== Work to do ==
1. Answer these questions about the pull request discussion on the Ibis execution API:
(a) In which file does the author say the API is located?
(b) Which platform did the reviewer use to test the changes?
(c) What style of functions does the reviewer suggest might be needed for execution or for tracking cohort ids?
2. Resume the pull request discussion on the Ibis execution API, picking up after its last sentence.
Begin Text section
Feature/ibis execution api by egillax · Pull Request #13 · OHDSI/Circepy

egillax · 2026-02-11T21:35:42Z

Implements an experimental native Ibis execution API for Circepy with lazy relation building and
explicit materialization actions.

Adds IbisExecutor with build(), to_pandas(), to_polars(), and write() methods
Adds convenience wrappers: build_ibis, to_polars, write_cohort
Introduces ExecutionOptions for execution/schema/materialization/SQL-capture controls
Ports and simplifies executor logic from Mitos into Circepy where I used like a registry-based factory
Adds tests for API behavior and write-option validation
Validated DuckDB parity against CirceR row counts across phenotype-library cohorts (local integration
run)

Sorry for how large this is. The API is in circe/execution/ibis.py

There is some stuff in there I'm not completely satisifed with, but good enough for you to have a look @azimov

azimov · 2026-02-18T19:56:13Z

@egillax So I have finally had a chance to give a test with databricks and overall this seems positive. There is a lot of code to unpack so i will need to do a deeper review later but here are my initial notes (mainly so I don't forget but also to stimulate discussion):

Maybe we would need to implement some CohortGenerator style functions for execution or track what cohort ids are? The current executor.write method seems to work well once but is it going to work with repeated uses/incremental execution. I'm not sure what IBIS is doing under the hood and I would like to investigate in more detail. My preferred behaviour would be - if the cohort definition with the option id changes then it automatically overwrites, if its the same then it either throws an exception that can be handled (e.g. skips generation) or just carries on.
On this - would we want to implement subset cohorts here - maybe ibis can help handling these relations?
End Text section
Begin Data listing
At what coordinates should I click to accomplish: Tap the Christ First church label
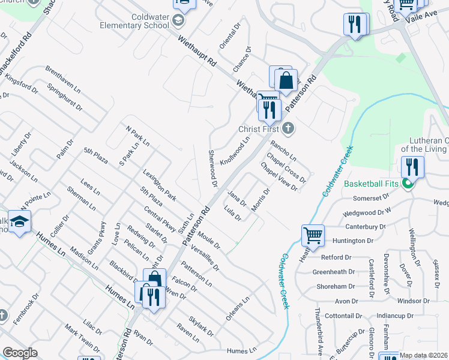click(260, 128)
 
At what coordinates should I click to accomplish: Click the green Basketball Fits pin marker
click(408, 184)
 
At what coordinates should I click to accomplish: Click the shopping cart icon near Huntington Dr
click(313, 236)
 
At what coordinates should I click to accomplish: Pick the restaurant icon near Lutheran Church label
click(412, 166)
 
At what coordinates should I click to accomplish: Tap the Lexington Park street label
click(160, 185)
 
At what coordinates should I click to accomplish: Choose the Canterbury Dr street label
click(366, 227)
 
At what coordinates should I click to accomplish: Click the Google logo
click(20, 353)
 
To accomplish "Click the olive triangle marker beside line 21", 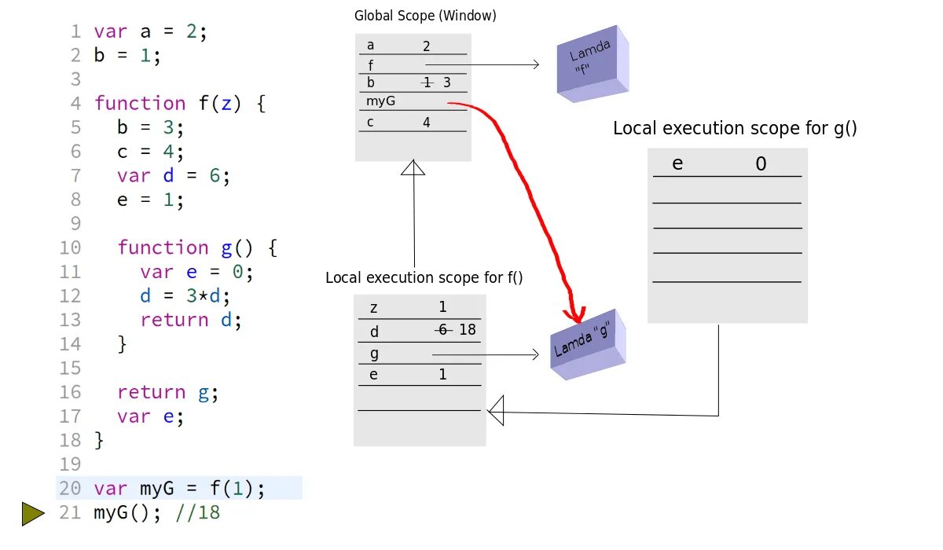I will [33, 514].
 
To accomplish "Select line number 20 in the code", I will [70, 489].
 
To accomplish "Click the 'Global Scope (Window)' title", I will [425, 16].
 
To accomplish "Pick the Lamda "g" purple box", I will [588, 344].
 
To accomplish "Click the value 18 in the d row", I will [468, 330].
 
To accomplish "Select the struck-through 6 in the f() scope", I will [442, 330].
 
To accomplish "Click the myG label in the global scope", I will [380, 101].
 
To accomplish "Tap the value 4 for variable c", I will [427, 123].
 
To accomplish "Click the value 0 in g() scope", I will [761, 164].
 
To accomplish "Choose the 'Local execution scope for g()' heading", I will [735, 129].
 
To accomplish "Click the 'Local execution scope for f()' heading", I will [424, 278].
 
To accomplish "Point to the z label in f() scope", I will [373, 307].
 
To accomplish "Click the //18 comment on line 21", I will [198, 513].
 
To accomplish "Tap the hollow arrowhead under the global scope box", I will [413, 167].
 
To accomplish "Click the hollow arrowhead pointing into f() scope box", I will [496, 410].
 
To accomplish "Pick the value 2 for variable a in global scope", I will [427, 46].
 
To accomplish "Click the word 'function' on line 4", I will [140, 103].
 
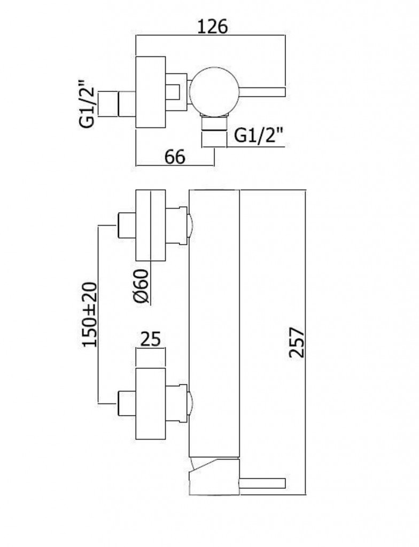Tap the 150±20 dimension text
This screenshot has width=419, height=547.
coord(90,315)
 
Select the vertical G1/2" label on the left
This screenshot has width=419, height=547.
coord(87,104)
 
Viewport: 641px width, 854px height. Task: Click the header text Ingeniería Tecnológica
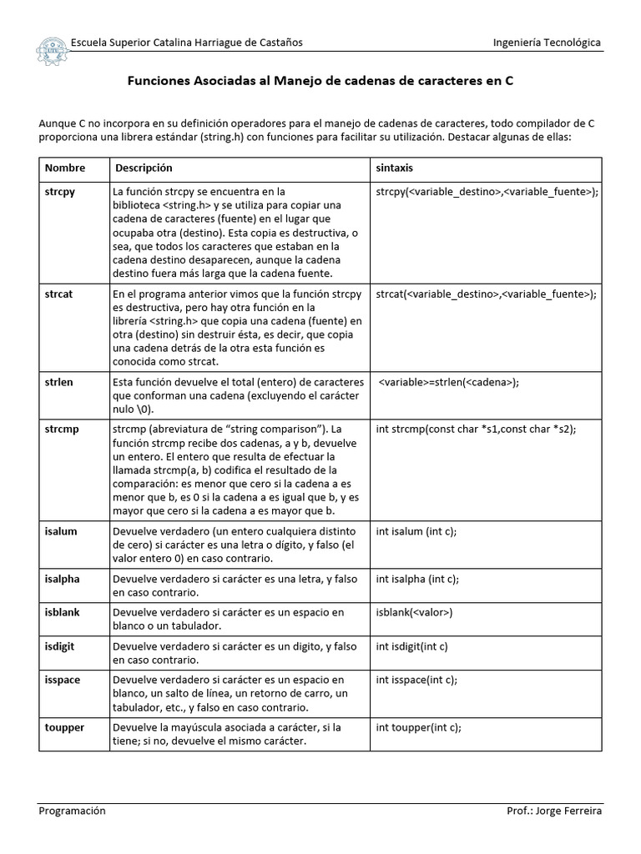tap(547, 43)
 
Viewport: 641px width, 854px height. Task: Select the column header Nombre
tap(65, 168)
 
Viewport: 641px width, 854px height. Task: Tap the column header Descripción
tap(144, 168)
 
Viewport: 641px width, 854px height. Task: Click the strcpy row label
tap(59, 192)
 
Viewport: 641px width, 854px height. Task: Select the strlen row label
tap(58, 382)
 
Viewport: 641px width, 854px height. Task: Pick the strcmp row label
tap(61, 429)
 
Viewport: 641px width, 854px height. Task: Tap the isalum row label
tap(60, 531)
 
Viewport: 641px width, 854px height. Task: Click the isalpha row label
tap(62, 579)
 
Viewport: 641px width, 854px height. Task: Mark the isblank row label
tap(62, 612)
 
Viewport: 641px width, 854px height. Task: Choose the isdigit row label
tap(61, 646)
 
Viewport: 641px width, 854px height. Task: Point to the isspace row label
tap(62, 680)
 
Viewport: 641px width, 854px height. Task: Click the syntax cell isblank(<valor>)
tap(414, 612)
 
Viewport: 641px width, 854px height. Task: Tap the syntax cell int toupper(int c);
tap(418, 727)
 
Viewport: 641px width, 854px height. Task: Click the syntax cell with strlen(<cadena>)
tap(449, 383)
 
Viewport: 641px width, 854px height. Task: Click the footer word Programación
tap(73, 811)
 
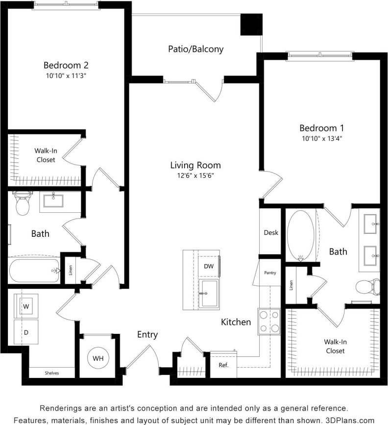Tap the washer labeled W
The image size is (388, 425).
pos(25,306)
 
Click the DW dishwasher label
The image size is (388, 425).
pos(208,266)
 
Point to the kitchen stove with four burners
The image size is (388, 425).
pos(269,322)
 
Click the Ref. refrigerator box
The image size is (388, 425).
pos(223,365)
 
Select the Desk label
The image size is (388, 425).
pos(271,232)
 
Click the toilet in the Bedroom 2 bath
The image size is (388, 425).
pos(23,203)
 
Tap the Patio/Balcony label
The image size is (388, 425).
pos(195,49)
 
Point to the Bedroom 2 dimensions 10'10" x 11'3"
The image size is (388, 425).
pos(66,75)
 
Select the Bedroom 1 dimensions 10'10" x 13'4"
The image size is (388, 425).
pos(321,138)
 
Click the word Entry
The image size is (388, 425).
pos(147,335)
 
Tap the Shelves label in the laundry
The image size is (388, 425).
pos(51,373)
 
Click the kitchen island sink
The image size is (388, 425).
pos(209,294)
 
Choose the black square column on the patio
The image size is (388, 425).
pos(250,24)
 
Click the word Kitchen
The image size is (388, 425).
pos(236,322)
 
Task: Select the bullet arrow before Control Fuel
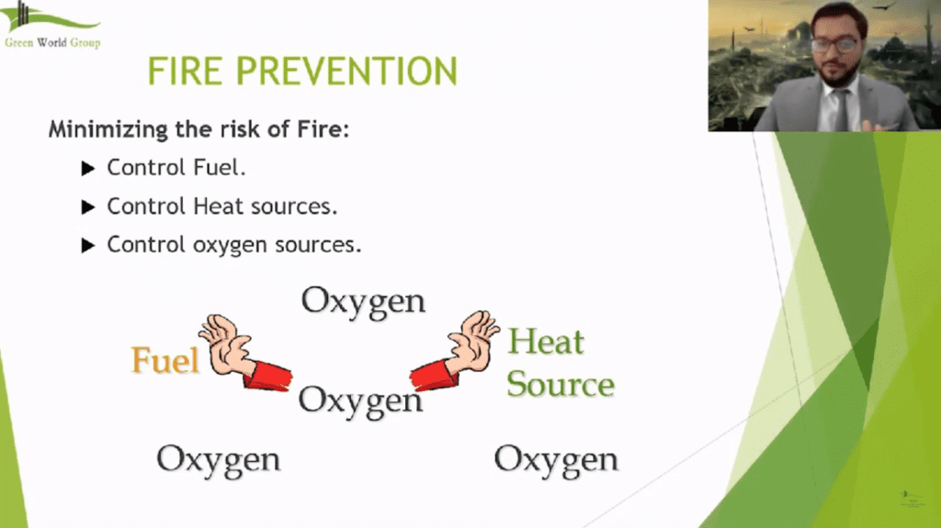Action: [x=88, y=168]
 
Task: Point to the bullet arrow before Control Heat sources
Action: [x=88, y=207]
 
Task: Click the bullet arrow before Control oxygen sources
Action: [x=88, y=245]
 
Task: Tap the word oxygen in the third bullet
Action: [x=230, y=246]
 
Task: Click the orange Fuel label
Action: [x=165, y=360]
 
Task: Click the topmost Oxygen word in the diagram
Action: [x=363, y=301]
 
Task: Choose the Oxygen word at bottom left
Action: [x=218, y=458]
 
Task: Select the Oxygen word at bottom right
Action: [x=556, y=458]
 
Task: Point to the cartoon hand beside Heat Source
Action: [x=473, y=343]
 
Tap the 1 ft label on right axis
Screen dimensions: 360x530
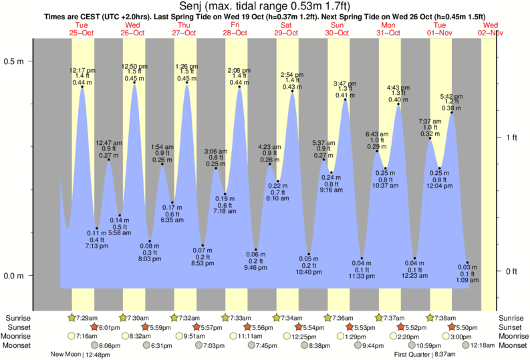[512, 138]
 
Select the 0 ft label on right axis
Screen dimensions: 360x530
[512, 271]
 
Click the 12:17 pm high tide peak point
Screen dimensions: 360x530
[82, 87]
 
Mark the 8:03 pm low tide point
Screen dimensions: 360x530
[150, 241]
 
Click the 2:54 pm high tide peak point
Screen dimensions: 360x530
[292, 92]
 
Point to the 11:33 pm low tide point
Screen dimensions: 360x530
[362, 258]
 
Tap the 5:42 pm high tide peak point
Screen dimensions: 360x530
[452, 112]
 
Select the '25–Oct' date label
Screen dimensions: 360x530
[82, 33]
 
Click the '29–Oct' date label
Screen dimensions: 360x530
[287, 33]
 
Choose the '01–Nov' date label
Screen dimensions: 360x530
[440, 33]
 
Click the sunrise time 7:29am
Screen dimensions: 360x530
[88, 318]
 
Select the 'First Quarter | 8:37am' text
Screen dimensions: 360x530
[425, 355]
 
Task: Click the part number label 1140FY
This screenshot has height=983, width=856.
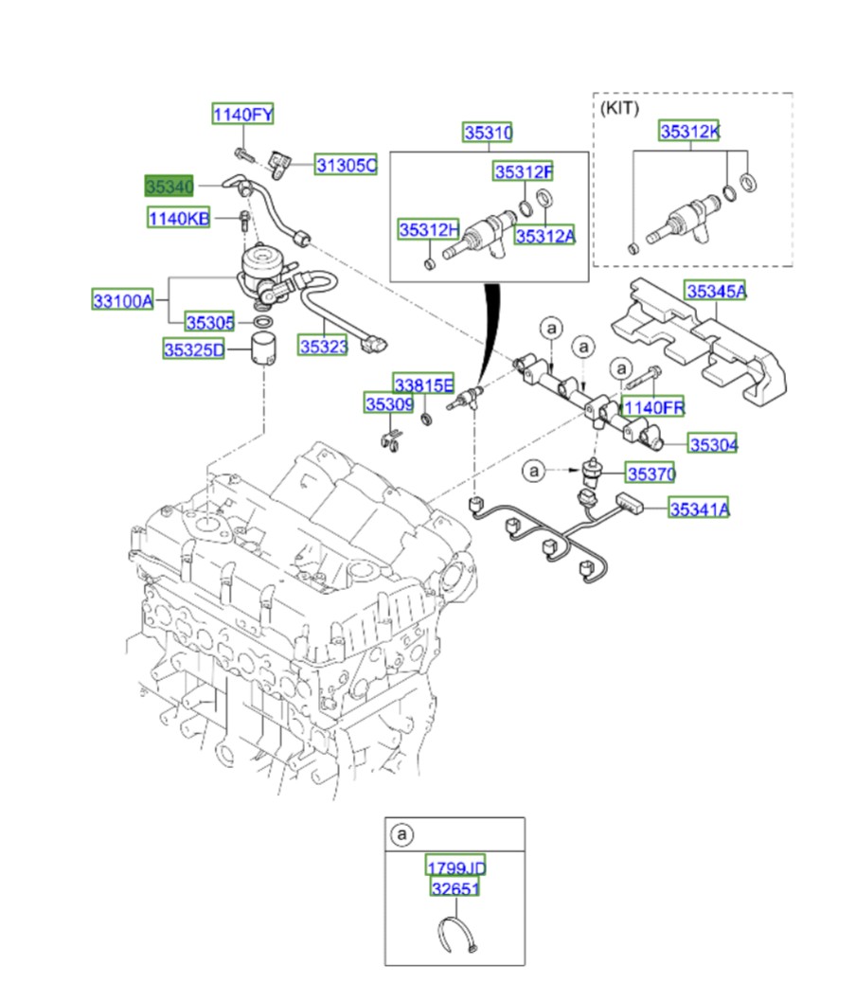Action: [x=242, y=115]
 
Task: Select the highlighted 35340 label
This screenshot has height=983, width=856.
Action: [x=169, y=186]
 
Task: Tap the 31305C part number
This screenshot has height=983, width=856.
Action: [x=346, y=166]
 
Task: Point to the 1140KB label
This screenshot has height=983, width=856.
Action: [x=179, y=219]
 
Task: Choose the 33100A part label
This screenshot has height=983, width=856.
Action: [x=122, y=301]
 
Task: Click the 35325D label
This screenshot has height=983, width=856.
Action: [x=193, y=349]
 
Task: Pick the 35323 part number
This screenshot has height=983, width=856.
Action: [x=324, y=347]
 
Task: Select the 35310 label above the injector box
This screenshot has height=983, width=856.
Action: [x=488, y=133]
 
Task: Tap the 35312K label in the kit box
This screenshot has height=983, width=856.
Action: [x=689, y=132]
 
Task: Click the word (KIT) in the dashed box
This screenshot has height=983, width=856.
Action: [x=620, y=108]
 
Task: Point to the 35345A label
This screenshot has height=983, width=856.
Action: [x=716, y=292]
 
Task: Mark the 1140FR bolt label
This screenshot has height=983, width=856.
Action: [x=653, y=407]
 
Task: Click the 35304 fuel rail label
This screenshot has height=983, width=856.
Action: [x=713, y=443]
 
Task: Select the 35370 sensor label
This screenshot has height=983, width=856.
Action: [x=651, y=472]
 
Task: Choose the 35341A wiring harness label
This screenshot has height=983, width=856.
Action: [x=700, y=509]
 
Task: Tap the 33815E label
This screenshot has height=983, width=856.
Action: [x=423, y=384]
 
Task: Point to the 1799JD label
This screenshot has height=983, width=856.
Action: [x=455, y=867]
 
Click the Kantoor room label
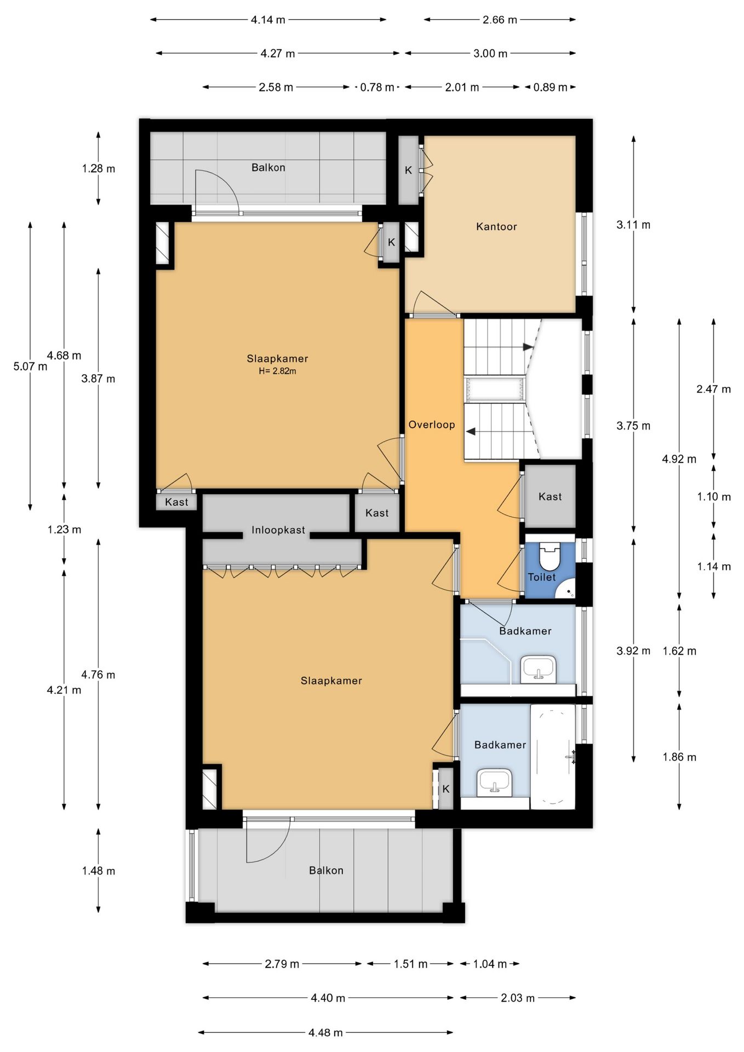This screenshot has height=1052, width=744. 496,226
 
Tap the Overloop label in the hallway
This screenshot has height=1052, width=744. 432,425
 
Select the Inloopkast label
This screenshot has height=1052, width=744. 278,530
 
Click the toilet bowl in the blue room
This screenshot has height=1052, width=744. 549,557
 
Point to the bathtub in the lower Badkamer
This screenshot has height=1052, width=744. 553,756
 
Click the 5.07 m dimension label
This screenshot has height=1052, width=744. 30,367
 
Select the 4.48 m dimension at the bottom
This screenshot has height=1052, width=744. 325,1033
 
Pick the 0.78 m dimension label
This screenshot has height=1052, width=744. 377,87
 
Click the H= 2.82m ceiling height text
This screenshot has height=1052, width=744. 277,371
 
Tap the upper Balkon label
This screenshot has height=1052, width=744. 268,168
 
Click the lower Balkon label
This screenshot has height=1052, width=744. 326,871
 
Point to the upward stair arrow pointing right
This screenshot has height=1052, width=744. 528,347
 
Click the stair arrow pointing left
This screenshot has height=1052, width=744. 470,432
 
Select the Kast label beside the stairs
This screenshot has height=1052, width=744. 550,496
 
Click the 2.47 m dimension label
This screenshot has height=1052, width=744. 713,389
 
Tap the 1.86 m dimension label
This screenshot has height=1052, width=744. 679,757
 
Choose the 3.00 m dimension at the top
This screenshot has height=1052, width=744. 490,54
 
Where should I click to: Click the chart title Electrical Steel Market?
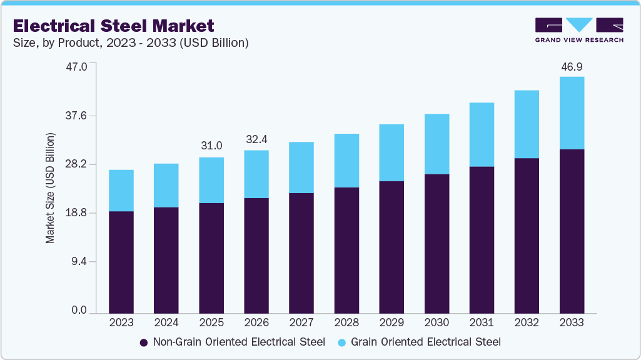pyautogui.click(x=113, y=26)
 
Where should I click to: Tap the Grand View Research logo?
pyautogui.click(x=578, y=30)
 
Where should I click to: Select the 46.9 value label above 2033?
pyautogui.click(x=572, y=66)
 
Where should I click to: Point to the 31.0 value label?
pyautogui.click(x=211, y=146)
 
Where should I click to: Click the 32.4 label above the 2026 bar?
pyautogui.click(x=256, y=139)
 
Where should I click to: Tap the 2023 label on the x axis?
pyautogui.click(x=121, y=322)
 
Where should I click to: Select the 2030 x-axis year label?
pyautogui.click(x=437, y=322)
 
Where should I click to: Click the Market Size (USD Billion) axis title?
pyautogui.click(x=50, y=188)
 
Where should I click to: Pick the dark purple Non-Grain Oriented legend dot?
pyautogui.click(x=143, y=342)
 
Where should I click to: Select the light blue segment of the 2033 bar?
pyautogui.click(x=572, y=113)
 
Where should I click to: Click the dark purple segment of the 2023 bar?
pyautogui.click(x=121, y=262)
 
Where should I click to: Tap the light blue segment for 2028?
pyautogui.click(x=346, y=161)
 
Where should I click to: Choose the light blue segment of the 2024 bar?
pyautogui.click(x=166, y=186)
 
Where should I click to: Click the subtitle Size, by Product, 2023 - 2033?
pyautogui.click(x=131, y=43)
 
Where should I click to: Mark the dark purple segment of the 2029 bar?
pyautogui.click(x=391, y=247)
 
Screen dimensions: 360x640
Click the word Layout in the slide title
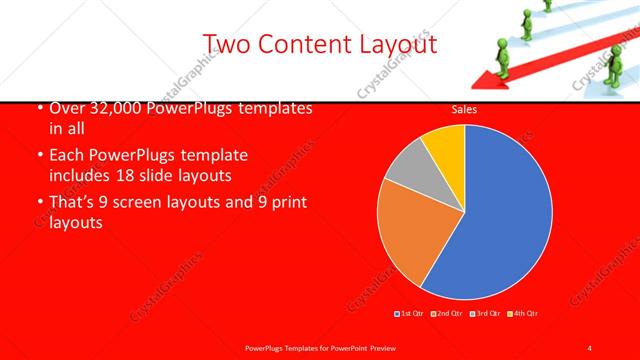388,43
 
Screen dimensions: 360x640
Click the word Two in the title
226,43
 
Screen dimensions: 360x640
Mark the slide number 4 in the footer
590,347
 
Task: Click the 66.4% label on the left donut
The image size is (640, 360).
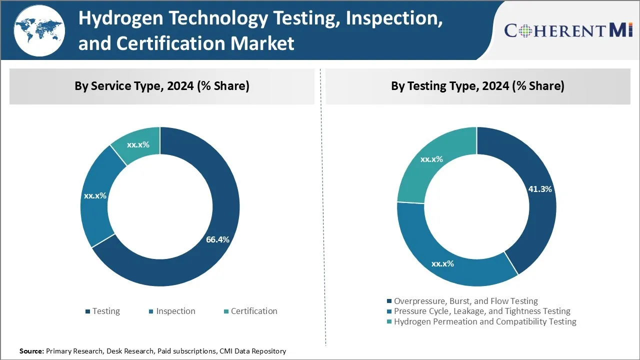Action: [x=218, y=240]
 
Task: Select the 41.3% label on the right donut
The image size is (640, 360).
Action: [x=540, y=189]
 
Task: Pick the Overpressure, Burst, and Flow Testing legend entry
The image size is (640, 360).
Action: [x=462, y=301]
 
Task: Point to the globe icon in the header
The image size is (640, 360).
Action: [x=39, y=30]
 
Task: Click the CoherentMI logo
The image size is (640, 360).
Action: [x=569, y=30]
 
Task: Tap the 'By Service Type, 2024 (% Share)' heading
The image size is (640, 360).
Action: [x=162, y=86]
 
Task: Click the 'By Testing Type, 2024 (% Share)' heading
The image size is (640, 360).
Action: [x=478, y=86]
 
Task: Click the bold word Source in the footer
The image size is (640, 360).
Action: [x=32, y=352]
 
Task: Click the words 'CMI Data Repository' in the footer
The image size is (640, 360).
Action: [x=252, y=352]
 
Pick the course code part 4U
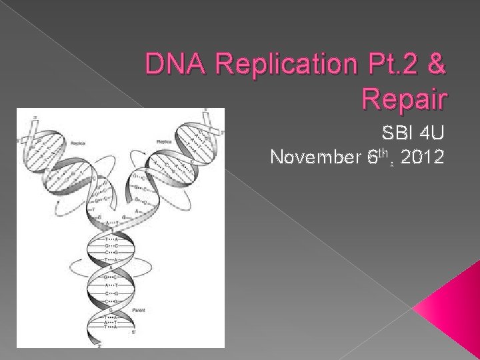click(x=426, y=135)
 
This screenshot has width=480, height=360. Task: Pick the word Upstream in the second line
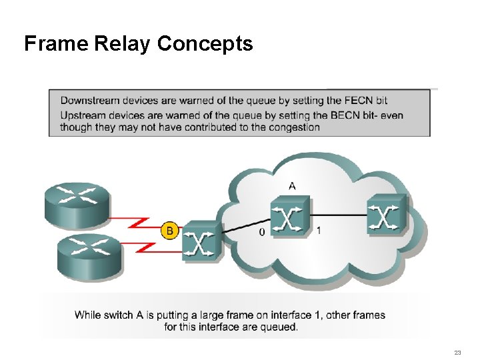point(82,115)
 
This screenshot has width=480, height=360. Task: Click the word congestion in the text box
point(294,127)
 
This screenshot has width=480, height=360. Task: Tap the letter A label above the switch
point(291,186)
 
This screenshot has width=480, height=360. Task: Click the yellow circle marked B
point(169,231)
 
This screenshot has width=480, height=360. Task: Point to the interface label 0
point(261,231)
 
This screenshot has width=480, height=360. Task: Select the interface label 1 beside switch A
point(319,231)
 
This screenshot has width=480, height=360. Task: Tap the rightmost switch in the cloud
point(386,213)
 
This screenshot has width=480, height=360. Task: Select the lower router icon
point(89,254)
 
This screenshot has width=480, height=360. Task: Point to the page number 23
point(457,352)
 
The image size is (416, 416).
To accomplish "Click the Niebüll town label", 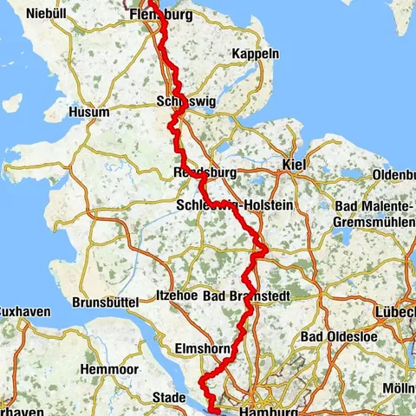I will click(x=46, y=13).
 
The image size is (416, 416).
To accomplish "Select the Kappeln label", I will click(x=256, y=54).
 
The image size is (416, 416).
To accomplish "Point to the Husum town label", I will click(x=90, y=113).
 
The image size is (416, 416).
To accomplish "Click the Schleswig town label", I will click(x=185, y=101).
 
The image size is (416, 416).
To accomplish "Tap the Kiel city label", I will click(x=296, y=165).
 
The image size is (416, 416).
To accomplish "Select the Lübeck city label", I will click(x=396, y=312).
End Data listing
== Results for each task ==
1.
(a) circe/execution/ibis.py
(b) Databricks
(c) CohortGenerator style functions

2.
Clearer parameterization, perhaps convenience classes on top of what our R standards are?
I'm not sure how often users should use polars/pandas objects when working with cohorts? I can see some use cases for it but it won't scale well and users generally don't think about the impacts this sort of thing has.

Test code I used to get it working

from dotenv import load_dotenv
import os
import ibis
from circe.execution import ExecutionOptions, IbisExecutor
from examples.basic_cohort import create_diabetes_cohort

load_dotenv()

host = os.getenv("DATABRICKS_HOST")
http_path = os.getenv("DATABRICKS_HTTP_PATH")
token = os.getenv("DATABRICKS_TOKEN")
scratch_schema = os.getenv("DATABRICKS_SCRATCH_SCHEMA")


# Normalize common user input issues.
host = host.removeprefix("https://").removeprefix("http://").rstrip("/")
if not http_path.startswith("/"):
    http_path = f"/{http_path}"

# Split catalog.schema for Unity Catalog-aware connections.
scratch_catalog = None
scratch_db = scratch_schema
if "." in scratch_schema:
    scratch_catalog, scratch_db = scratch_schema.split(".", 1)

cdm_schema = "<hidden>"

con = ibis.databricks.connect(
    server_hostname=host,
    http_path=http_path,
    token=token,
    catalog=scratch_catalog,
    schema=scratch_db,
)

options = ExecutionOptions(
    cdm_schema=cdm_schema,
    vocabulary_schema = cdm_schema,
    result_schema = scratch_schema,
    temp_emulation_schema = scratch_schema,
    cohort_id = 2
)

executor = IbisExecutor(conn=con, options=options)

cohort = create_diabetes_cohort()
executor.write(cohort, table="ibis_test_cohort", overwrite=False)

Overall this was pretty straightforward and I will play around more to give you more feedback soon

azimov · 2026-02-18T20:01:01Z

pyproject.toml

+ibis-postgres = [
+    "ibis-framework[postgres]>=11.0.0; python_version >= '3.9'",
+]
+ibis-databricks = [


Might be how I installed but I got some install errors with polars/pandas after the install

I think we can not depend on polars, which hopefully would fix that. Otherwise please let me know the particulars.

azimov · 2026-02-18T20:03:10Z

tests/test_package_structure.py


 class TestPackageStructure:
    """Test basic package structure and imports."""
-    


@egillax I think we need to agree on some IDE standards as these look like auto changes. I'm just using the PyCharm defaults but happy to change to something if you're using neovim?

(All this code was written by the ai though)

I use neovim. But I actually didn't even open it for this.. just codex and git diff when I wanted to look (and this PR).

I think this is because I told my agent to format according to standards in repo. And it called black on this file. So either my agent messed up not using it correctly or your agent.

But I agree, standardize and enforce conventions. And perhaps consider pre-commit hooks or CI to enforce (or both). Have not used pre-commit hooks before so not sure if it's more trouble than not.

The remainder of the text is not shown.